AFSA and Ithunga Development Community Work Programme

The Community Work Programme (CWP) is an employment safety net run by the office of Cooperative Governance and Traditional Affairs (COGTA) and implemented by partners, of which AFSA and Ithunga Development form part of. It provides access to a minimum level of regular work on an ongoing and predictable basis for those who need it most at the local level. In practise, it offers two days of work a week (or the monthly equivalent), providing 100 days of work spread throughout the year.

The CWP does not replace government’s social grants programme but supplements this. It is intended to be an ongoing programme. The programme is targeted at unemployed and underemployed women and men of working age.

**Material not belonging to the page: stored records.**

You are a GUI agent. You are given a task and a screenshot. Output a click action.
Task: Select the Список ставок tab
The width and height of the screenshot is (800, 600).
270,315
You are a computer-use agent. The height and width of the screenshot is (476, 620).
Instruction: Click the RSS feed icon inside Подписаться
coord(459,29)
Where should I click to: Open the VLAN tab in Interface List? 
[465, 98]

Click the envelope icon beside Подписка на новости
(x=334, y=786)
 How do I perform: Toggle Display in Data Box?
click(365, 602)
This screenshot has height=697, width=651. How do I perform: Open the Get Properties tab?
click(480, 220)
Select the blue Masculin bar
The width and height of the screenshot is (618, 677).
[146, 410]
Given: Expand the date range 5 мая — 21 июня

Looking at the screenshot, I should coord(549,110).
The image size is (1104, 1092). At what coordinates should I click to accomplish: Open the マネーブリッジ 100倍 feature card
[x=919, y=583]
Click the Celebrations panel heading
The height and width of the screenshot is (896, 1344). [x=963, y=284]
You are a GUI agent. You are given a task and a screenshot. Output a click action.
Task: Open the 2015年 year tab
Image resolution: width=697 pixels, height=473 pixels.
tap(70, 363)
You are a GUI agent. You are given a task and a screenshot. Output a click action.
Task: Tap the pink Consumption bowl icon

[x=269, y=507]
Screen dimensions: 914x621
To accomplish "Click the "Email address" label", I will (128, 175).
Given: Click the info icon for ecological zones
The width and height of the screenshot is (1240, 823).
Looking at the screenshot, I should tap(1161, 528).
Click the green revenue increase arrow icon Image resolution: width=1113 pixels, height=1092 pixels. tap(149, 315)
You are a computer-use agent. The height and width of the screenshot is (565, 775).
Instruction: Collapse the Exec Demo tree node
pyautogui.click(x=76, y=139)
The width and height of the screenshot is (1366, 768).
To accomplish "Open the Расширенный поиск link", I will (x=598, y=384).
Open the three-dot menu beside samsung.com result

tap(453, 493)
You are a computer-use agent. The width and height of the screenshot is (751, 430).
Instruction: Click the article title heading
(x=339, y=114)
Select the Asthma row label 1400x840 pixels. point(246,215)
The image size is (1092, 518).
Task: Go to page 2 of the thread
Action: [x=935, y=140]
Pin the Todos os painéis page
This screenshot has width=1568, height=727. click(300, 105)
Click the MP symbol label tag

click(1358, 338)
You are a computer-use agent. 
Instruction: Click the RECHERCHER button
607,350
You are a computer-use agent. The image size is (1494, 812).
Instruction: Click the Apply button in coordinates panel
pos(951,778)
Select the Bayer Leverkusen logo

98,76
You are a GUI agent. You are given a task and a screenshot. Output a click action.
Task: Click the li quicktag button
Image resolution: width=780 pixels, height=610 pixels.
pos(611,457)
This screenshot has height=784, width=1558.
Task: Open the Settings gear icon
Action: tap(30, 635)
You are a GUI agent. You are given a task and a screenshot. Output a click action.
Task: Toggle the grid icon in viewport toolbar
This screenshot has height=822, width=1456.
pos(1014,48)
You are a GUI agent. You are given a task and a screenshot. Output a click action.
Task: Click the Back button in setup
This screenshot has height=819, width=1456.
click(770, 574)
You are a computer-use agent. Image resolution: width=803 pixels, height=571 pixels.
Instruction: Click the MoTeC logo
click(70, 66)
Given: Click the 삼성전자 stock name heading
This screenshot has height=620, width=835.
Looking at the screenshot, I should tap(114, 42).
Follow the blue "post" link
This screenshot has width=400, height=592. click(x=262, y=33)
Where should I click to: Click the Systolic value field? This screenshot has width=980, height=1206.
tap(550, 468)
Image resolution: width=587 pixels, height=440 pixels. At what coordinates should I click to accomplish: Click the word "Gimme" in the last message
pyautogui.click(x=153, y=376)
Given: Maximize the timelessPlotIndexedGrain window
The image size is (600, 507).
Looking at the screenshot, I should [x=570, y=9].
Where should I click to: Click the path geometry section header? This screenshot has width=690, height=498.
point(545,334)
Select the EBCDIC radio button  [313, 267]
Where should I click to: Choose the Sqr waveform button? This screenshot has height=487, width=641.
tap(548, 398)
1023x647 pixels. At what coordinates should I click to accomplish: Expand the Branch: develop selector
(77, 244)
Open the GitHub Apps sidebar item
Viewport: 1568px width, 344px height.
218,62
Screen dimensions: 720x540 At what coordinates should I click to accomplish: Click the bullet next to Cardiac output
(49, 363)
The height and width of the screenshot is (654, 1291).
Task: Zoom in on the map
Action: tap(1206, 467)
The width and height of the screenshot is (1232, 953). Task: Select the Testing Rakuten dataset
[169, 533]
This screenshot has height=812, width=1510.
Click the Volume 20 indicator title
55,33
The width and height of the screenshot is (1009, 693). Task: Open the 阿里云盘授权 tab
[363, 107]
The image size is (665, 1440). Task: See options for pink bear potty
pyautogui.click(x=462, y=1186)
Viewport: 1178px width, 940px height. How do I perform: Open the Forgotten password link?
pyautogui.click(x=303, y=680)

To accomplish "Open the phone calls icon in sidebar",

What makes the CWP different is that it is also a community programme. The work must be ‘useful work’. It must improve the area and the quality of life for the people living there. People living in the area help decide on work they think is useful and needed in the area. They also decide which jobs are the most important. Examples of work being done include:

  • Setting up gardens
  • Fencing food gardens
  • Helping to maintain and fix cemeteries, parks, and churches
  • Fixing classrooms and clinics
  • Repair desks and chairs at Schools
  • Cleaning Rivers
  • Teacher Assistants
  • Helping orphans and vulnerable children
  • Providing labour to maintain gardens at vulnerable households
  • Helping with problems like violence against women and children, by having street guards in places where people may be raped and cutting the long grass next to pathways so that people are safe when they are walking.

The CWP is an area-based programme that is implemented in a defined local area (called a site) that is usually a ward or municipal area. Sites are targeted in the most marginalised economic areas, where unemployment is high and sustainable jobs will take the longest to reach.

The programme provides training, but much more than all of this the intent is to restore dignity in our communities.